▸ DOCUMENT EXTRACT:
Chris McNamara’s Establishing Shots (2006) and Laura Kraning’s American Parade (2006) cleverly rework devices of classical narrative cinema. In Establishing Shots, the first scene normally used to give a sense of place becomes the only indicator of place, and where action usually follows in a succession of shots focused on individual characters, here they are only evoked in multi-lingual voiceovers. We in turn imagine action at a remove, in the surprising fullness of place. American Parade (2007), an experimental documentary on the 2006 Rose Parade in Pasadena, California, uses a long tracking shot to document the entire parade route, and, along the way, captures the strangely equalising and darkly prophetic effect of the rain, which makes the middle-class parade-goers, huddled under tarps and brightly coloured tents, barely indistinguishable from the makeshift camps of the homeless.

One of the most stirring uses of the Seatless Cinema was Keith Sanborn’s Clear to Engage (2006), a multi-screen installation that used images to combat images. Screens surrounded the viewer with an endless loop of cartoon scenes, a semi-nude woman jumping on a bed, and even quotes by Guy Debord, all of which were flipped upside down and run backwards. Amid the noise and visual scramble, one screen displayed recovered satellite footage of an American sniper gunning down what are apparently Iraqi insurgents. The war footage, shot from afar, make a disturbingly swift connection to actual gunfire. Against an onslaught of spectacular excess, the passage from image to deadly action, from one kind of shot to another, Clear To Engage warns against the dangers of using images to distance ourselves from action or responsibility. Grappling with responsibility through images, Scott Stark’s More than Meets the Eye: Remaking Jane Fonda (2001/2006) borrows from the actor and activist’s recent autobiography and superimposes her confessions and frustrations over her best-selling workout video. The filmmaker exercises along with Fonda, who, against her own words, seems imprisoned in the small television Stark carries with him. He sets it up in a parking lot where he mimics her jumping jacks and high kicks – perversely, Fonda inspires people to move. But perhaps feeling, like Fonda, the limits of one’s ability to effect change, Stark knows nothing better to do with his body than to wear it out.

▸ GIVEN RECORDS:

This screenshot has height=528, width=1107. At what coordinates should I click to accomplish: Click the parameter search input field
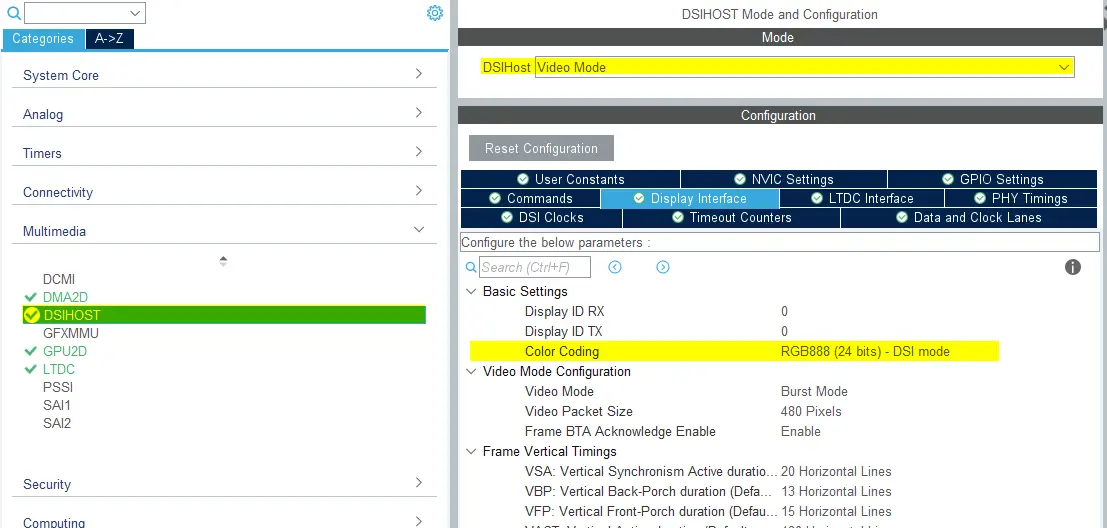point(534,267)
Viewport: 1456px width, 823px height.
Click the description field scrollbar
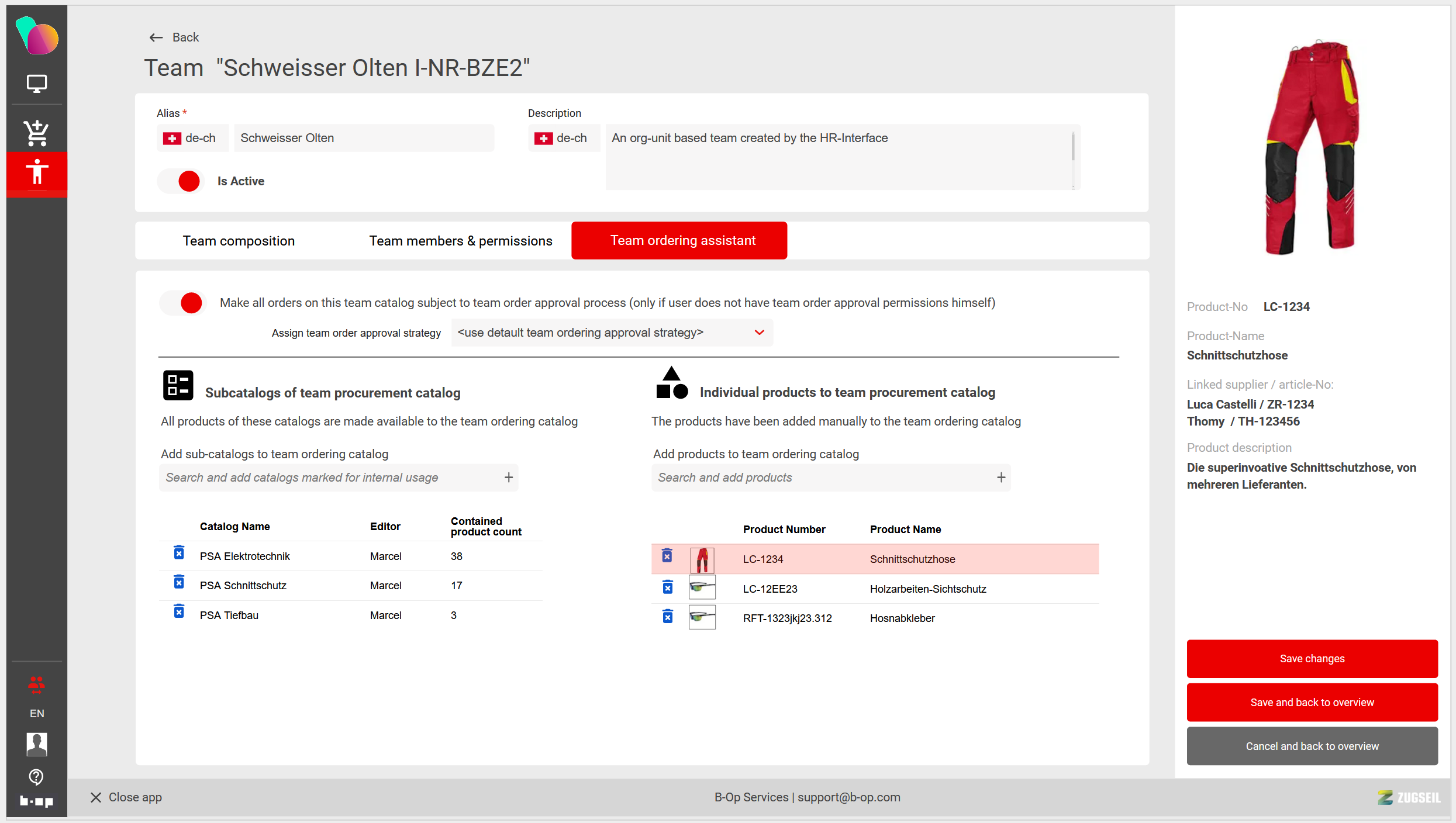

--

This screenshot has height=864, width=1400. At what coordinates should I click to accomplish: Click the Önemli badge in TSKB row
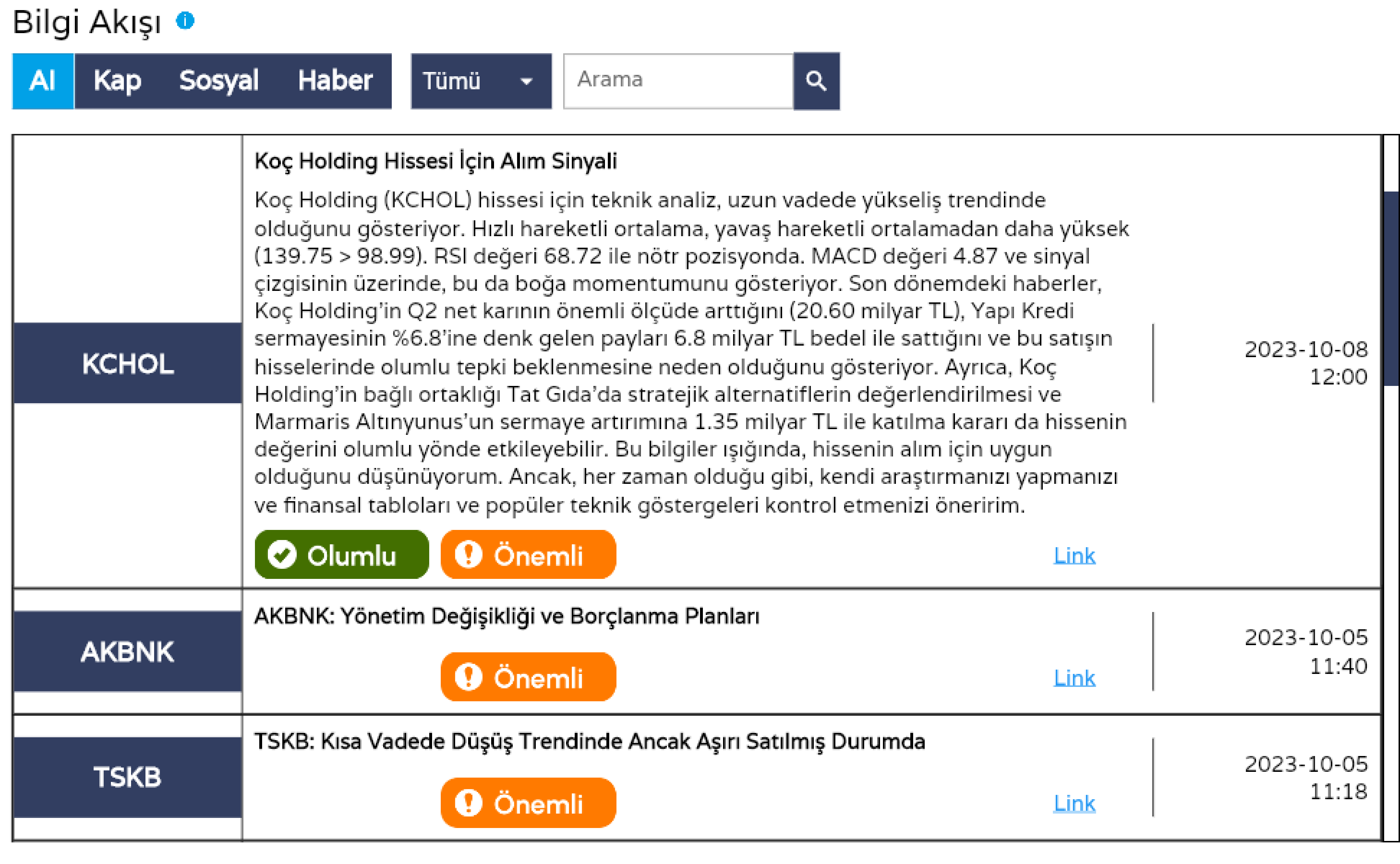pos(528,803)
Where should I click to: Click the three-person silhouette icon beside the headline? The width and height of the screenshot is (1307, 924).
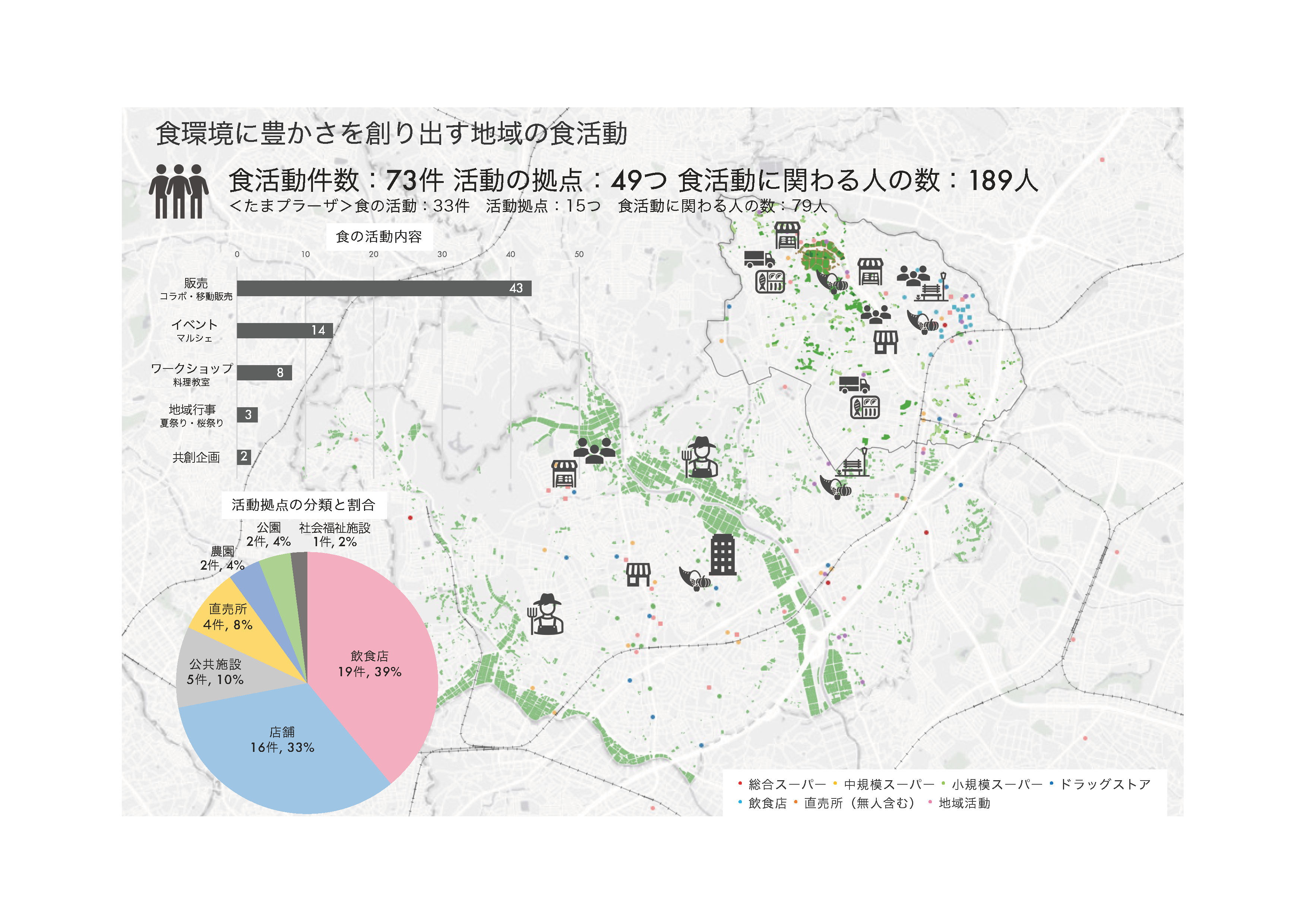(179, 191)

▸ REQUEST 1: Copy the records from the line with "This screenshot has height=528, width=1107." up to and including the line with "Click the description field scrollbar" exactly as they appear, and omit the pictures.
▸ REQUEST 2: Resume the review of experimental films and installations from its last sentence.

▸ TASK RESPONSE 1:
This screenshot has height=528, width=1107. At what coordinates should I click to accomplish: Click the parameter search input field
point(534,267)
Viewport: 1456px width, 823px height.
Click the description field scrollbar

▸ TASK RESPONSE 2:
NYC Weights and Measures

In early 2005, Jem Cohen was stopped by the FBI and the Joint Terrorism Task Force when filming out a train window. His footage was confiscated and never returned and, in what might be seen as an allegorical response, NYC Weights and Measures (2005) in some ways reclaims the city that was lost: streams of paper tossed from high windows, a boy crouching on wet pavement, a man slumped in a corner of the subway, images that mourn for sister footage forever gone. In the following year he made Blessed Are the Dreams of Men (2006), a series of long, lingering looks at sleeping passengers on a train, which imagines, in a landscape obscured by rain, the window view that might have been. Kwang-Ju Son turned the travelogue into a contemplative work on nationality in Yoyogi Park. Made in 2005, the Korea-Japan Friendship Year, the film considers contemporary Japan from the viewpoint of the Korean-born filmmaker. Over images of crows perched on trees in Yoyogi Park, one of Tokyo’s largest recreation areas, Son confesses in a letter that “as long as I am Korean, Japan becomes larger than its own identity, and more abstract.” The branches, too, tend toward abstraction, rapidly passing back and forth across the screen, and what Son seeks to grasp in both image and nation seems to escape her. Unable to capture a sense of the country, she films instead the place, Yoyogi Park, and wonders where its mysterious crows came from.

It takes a particularly brave filmmaker to incorporate chance operations into their own work, and in my estimation, no one was as courageous as Tony Conrad, who used high voltage electricity in service of his Film Electrocution performance, which was part cooking show (Conrad wore an apron) and part mad scientist experiment (a Tesla coil coupled with maniacal laughter). Arguing that it was “more fun to make films than to watch them”, Conrad exposed, developed and projected an entire filmstrip in less than an hour. There was something truly remarkable in seeing a film as it was being created, to be witness to its alchemical magic. When the first finished filmstrip was too short to loop through the projector, Conrad cheerfully consoled the audience, “I’ll make some more, don’t worry!” (This a refreshing coda to the gloomy predictions for film otherwise taking place at the festival.) The resulting film was a fantastic explosion of light across the frame, and it was as if, by electrocuting the metals affixed to the celluloid, Conrad had summoned the elements in the sound of thunder and wind. David Gatten also left his film in nature’s hands with What the Water Said, No. 4 (2006), the latest in a series of cameraless works in which Gatten leaves unexposed rolls of film in a crab trap off the Atlantic Coast. A kind of letter in a bottle, what returned were “oceanic inscriptions”, the scratches and chew-marks of surrendering film to the sea.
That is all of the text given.